• _Questions_
a - Decide whether each statement agrees with the shingles passage. Answer yes or no, and quote the words from the passage that settle it.
(i) The same virus that causes shingles also causes chickenpox.
(ii) The cause of the virus's reactivation is well understood.
(iii) The pain of shingles always stops when the rash disappears.
b - Using the shingles passage, answer each question briefly.
(i) Where does some of the virus stay after a person recovers from chickenpox?
(ii) What illness can people with shingles cause in others?
(iii) How long before the rash appears may the pain begin?
c - Rewrite the stretch of the shingles passage from "The varicella zoster" through "chickenpox in others.", swapping "dormant" for "inactive".

The varicella zoster virus (VZV) causes the skin condition known as shingles, which is characterized by a painful localized rash. Varicella zoster also causes chickenpox. Many people are aware of shingles, although most do not know a lot about its nature and incidence.
People who have had chickenpox are susceptible to shingles because VZV remains dormant for many years. As a person recovers from chickenpox, VZV leaves the body, but some remains in the area around the spinal cord and brain. This residual virus may reactivate as shingles at any time. In most individuals, shingles occurs many years after chickenpox. The cause of reactivation is not well understood.
While shingles is not contagious and only occurs in people who have had chickenpox, people with shingles can pass on the virus, causing chickenpox in others.
Shingles causes a blistering rash, but it is the pain that accompanies the rash that is severe and problematic. The pain may begin a couple of days before the rash appears and continue for several days after the rash is gone. In some cases, the pain lasts for months or even years.

• _Excerpted records_
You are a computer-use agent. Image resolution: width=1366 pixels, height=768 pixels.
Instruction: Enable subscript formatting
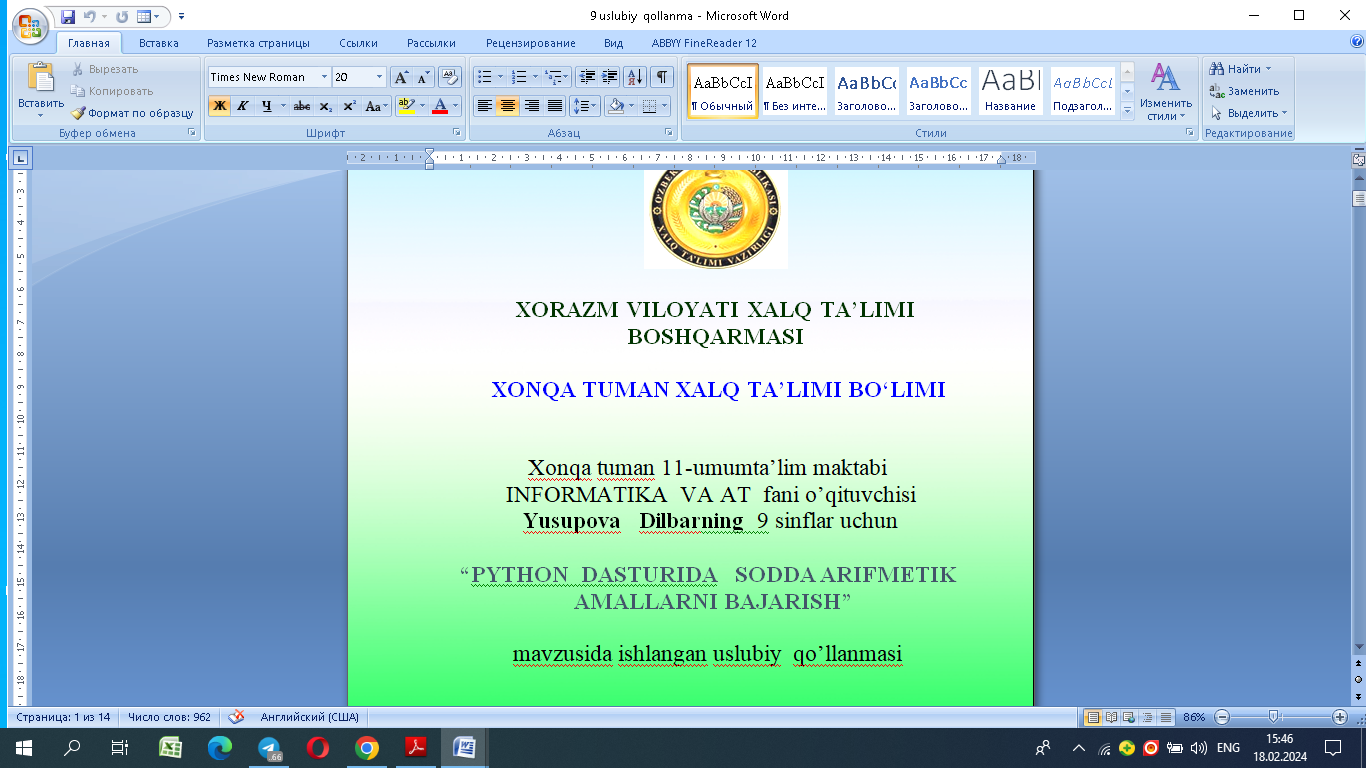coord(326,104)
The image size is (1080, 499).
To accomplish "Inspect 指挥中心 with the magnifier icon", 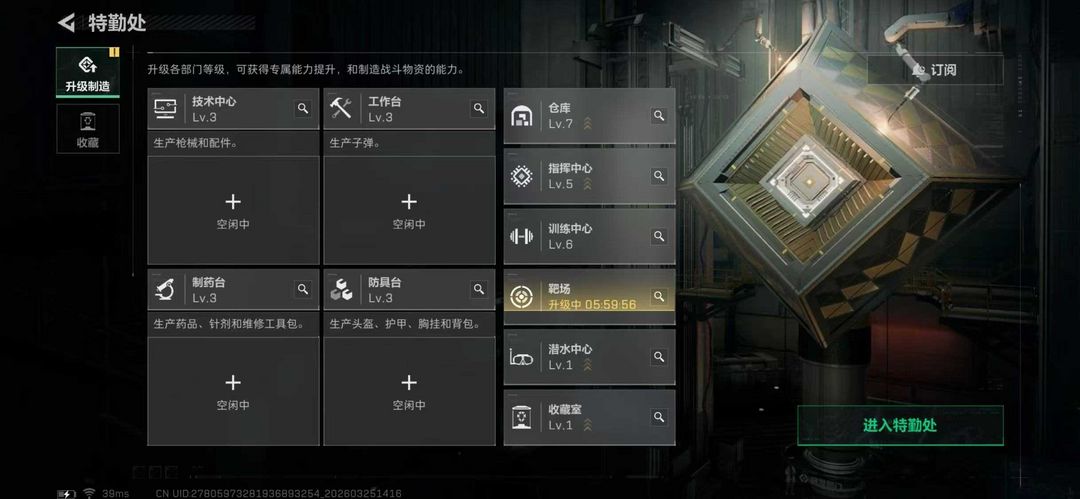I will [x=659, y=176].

• _Written responses_
a -
(i) Yes: "Varicella zoster also causes chickenpox."
(ii) No: "The cause of reactivation is not well understood."
(iii) No: "continue for several days after the rash is gone"

b -
(i) In the area around the spinal cord and brain
(ii) Chickenpox
(iii) A couple of days

c -
The varicella zoster virus (VZV) causes the skin condition known as shingles, which is characterized by a painful localized rash. Varicella zoster also causes chickenpox. Many people are aware of shingles, although most do not know a lot about its nature and incidence.
People who have had chickenpox are susceptible to shingles because VZV remains inactive for many years. As a person recovers from chickenpox, VZV leaves the body, but some remains in the area around the spinal cord and brain. This residual virus may reactivate as shingles at any time. In most individuals, shingles occurs many years after chickenpox. The cause of reactivation is not well understood.
While shingles is not contagious and only occurs in people who have had chickenpox, people with shingles can pass on the virus, causing chickenpox in others.